Title

 

Authors

A. Bitto¹, D. Altavilla¹, N. Irrera¹, S. Guarini², D. Giuliani², F. Squadrito¹.

¹Department of Clinical and Experimental Medicine and Pharmacology, University of Messina, Italy.
²Department of Biomedical Sciences, Section of Pharmacology, University of Modena and Reggio Emilia, Modena, Italy.

 

Abstract

The central nervous system interacts dynamically with the immune system to modulate inflammation through humoral and neural pathways. The effect of glucocorticoids and other humoral mediators on inflammatory responses has been studied extensively in the past decades. In contrast, neural control of inflammation has only been recently described. Stimulated vagus nerve excretes acetylcholine into the peripheral immune organs such as the spleen, reducing innate inflammation. Autonomic regulation of local and systemic inflammation through the 'cholinergic anti-inflammatory pathway', a mechanism consisting of the vagus nerve and its major neurotransmitter, acetylcholine, a process dependent on the nicotinic acetylcholine receptor alpha7 (nAChRalpha7) subunit.

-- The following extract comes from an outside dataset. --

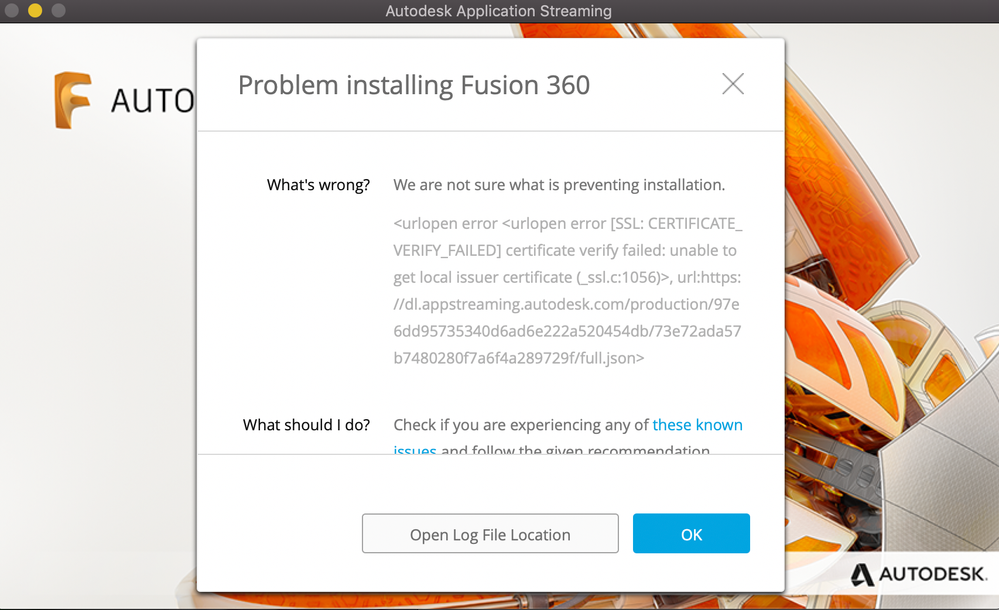This screenshot has height=610, width=999.
Task: Click the Autodesk logo in bottom corner
Action: (x=919, y=574)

Stimulation of the nAChRalpha7 by nicotine or acetylcholine initiates neural inhibition of inflammation, this pathway was initially discovered in animal models of endotoxemia and septic shock, and later described in a number of other diseases. The activation of the so called "cholinergic anti-inflammatory pathway" has been used to reduce cerebral inflammation in different models of brain damage, such as: ischemic and hemorrhagic stroke; and traumatic brain injury. Melanocortin peptides have been shown to activate the cholinergic anti-inflammatory pathway and have been proved successful for the treatment of the above mentioned brain injury conditions. The results obtained in these studies demonstrate a neuroprotective mechanisms of vagal nerve stimulation.